◆ **Assigned task**:
Continue the passage on climate change and the resilience of poor countries, starting after its last sentence.

◆ **Supplied passage**:
....
For once, I agree with Tim Worstall: rich countries are more resilient, because they are more diversified, intraconnected and wealthy. Look at the different impact of a drought:
we appear to be having (despite the interruptions to Wimbledon) something of a drought in SE England this year. People using standpipes is hardly the same level of catastrophe as when the rains fail in poor rural peasant societies and a significant portion of the population die as a result.
All true, so I’m surprised that Tim goes on to dismiss the danger posed to the same poorer, less resilient societies by global warming:
This is the rationale behind one set of suggested actions to deal with climate change: do nothing. As the IPCC Third Report assumes, in 2100 the entire world will be at current US levels of wealth or more and our descendents will have a much more resilient society capable of dealing with the 30 cm sea level rise, and the couple of degrees temperature rise, predicted.
Now, let’s leave aside the fact that there are many scenarios posited in the IPCC report and the ‘entire world’ income figure Tim is reporting is more of an average, which is rather different. My point is that there is a very good reasons why the assumption Tim says is underlying the IPCC’s climate change model won’t be borne out for the poorest region of the world, Sub-Saharan Africa: because its per capita income growth has been static over the last 25 years rather than annual 4% required to get to current US levels of income by 2100, and even if the upward trend of the last few years is not a blip, climate change is expected to significantly reduce future growth.
....
◆ **Supplied material**:
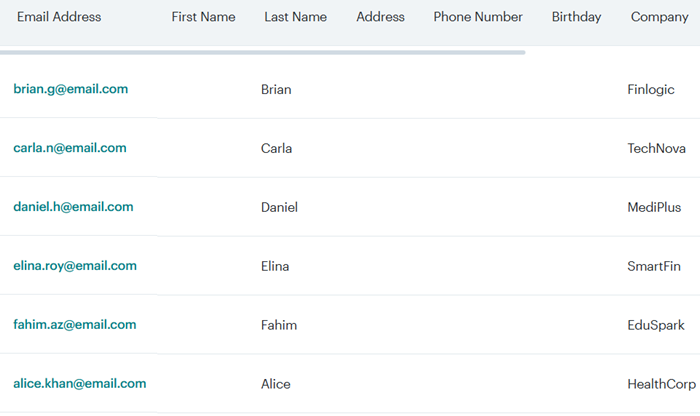Click the Phone Number column header

pos(478,17)
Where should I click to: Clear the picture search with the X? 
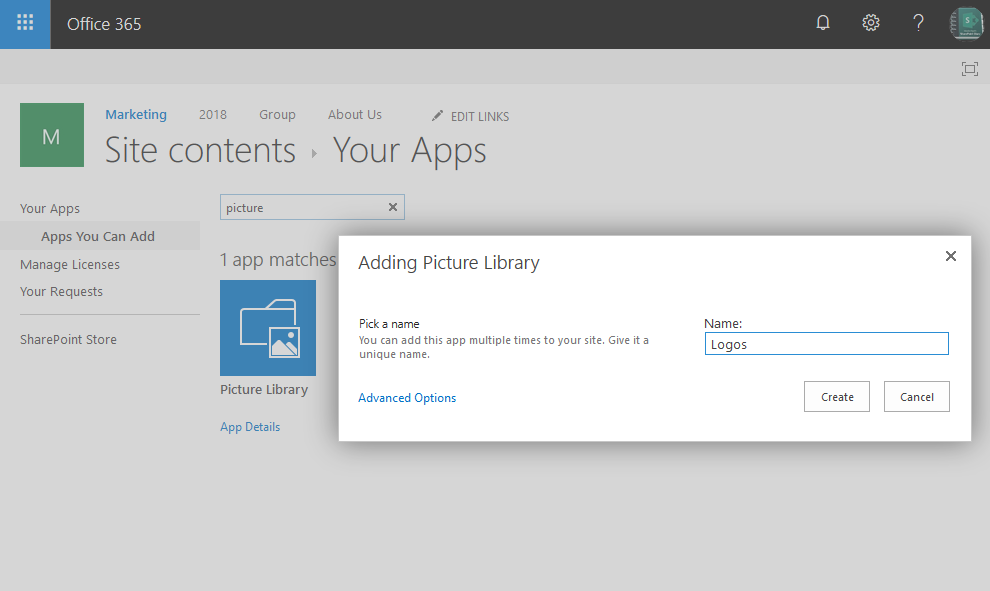[392, 207]
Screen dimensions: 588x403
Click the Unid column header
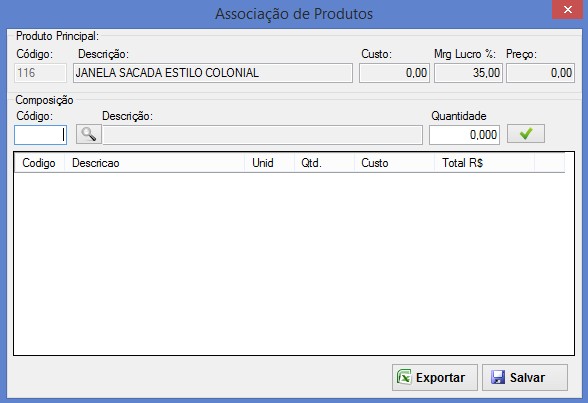pyautogui.click(x=269, y=163)
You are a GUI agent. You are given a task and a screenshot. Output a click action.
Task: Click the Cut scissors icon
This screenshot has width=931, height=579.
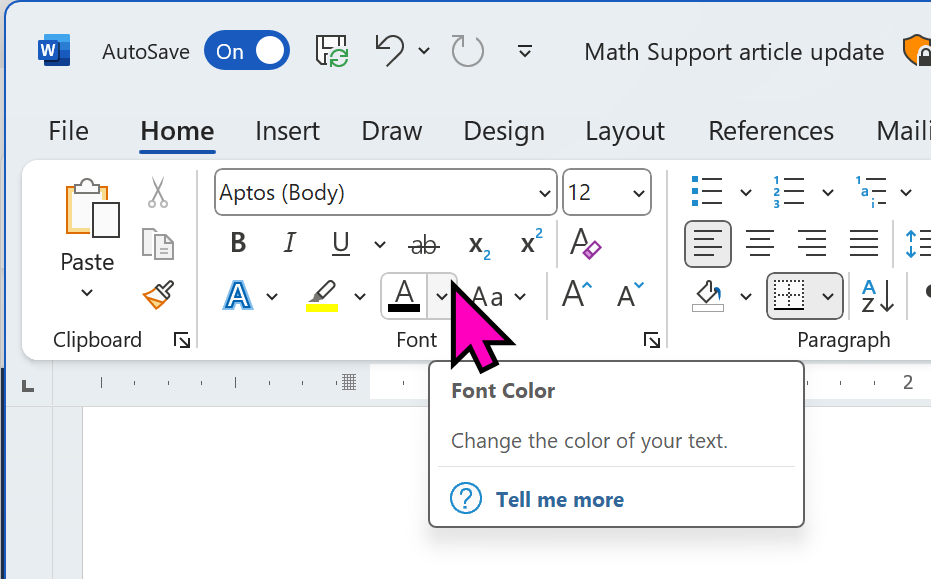158,192
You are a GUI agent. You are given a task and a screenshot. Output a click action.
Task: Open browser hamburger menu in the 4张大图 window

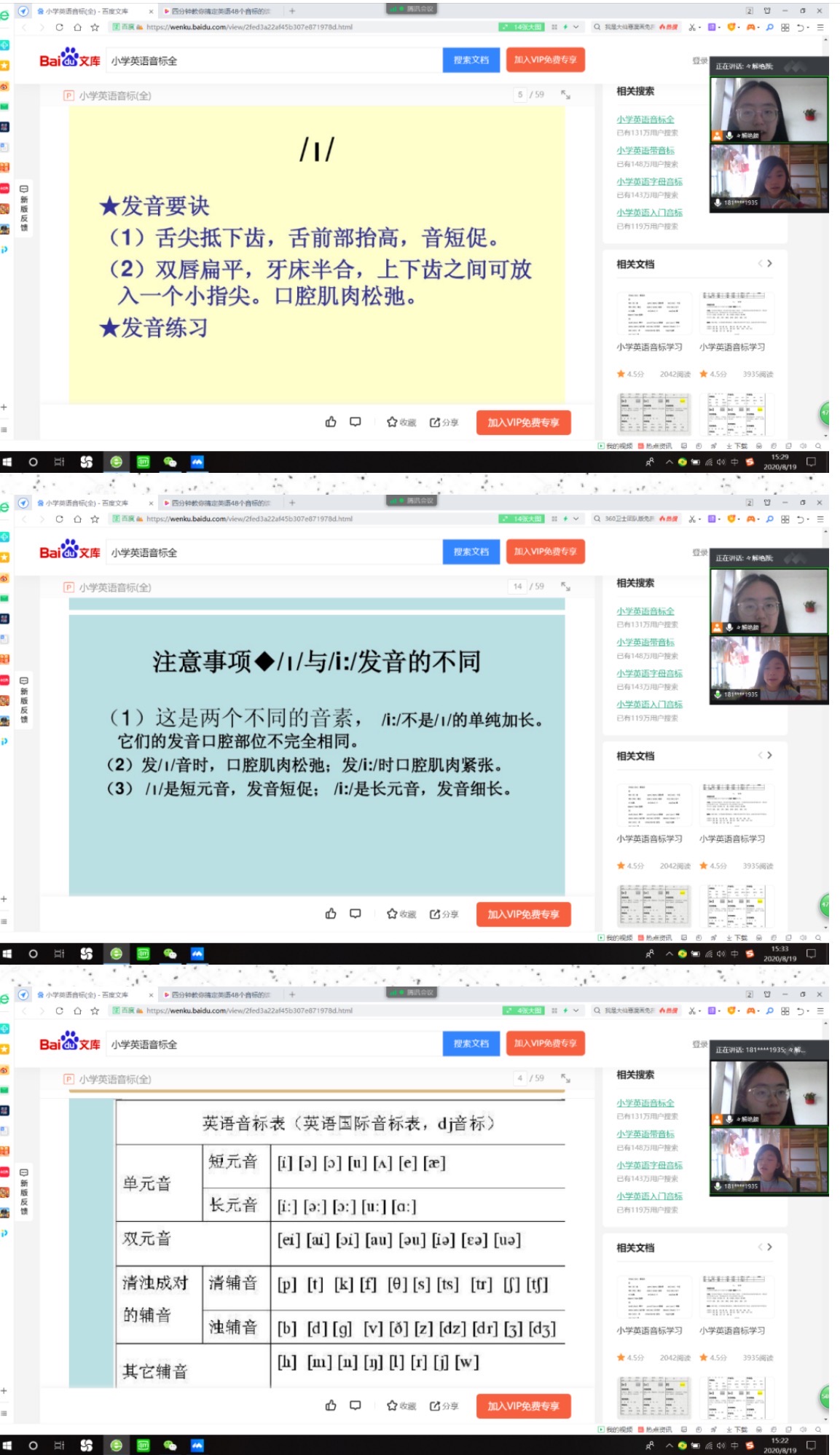[820, 1011]
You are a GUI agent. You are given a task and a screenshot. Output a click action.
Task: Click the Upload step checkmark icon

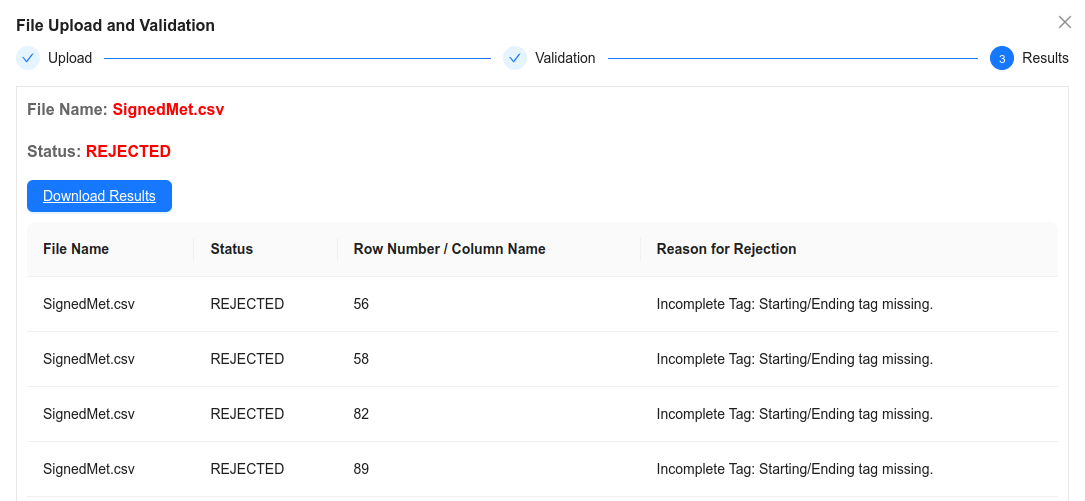(x=28, y=58)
....
◆ **Exercise result**:
It would be completely wrong to conclude that because Africa might not get to the posited rich-world income level by 2100, global warming won’t happen. It’s already happening, due mainly to the emissions of the richer world regions, and it’s already had a serious effect:
O’Reilly and colleagues reported in the 14 August 2003 issue of Nature that climate change had contributed to a 30% decline in Lake Tanganyika fish stocks over the past 80 years. Such declines can be disastrous for the villages in the region, where the average income is less than US$250 per year, and where the people depend on the fish from these lakes for all of their protein.
Meanwhile, there is likely to be a huge increase in land aridity as a result of climate change. The knock-on effects will probably not be pretty:
Decreasing pastoral lands, decreasing available tillable land, decreasing wild game, and decreasing available water all add up to more strife, Scholes says. “Subtropical dry, arid areas are going to be a huge source of conflict over the next half-century because we still have very, very high population growth rates in those areas, very low economic growth rates, and deteriorating environment,” he says.
It’s ironic that the world region which has contributed least to anthropogenic global warming will probably be the one to suffer most from it. If that debt doesn’t compel us to act, I don’t know what can. Global warming has started, but future warming can still be reduced, and the impacts mitigated with help. ‘Do nothing’ is not an option.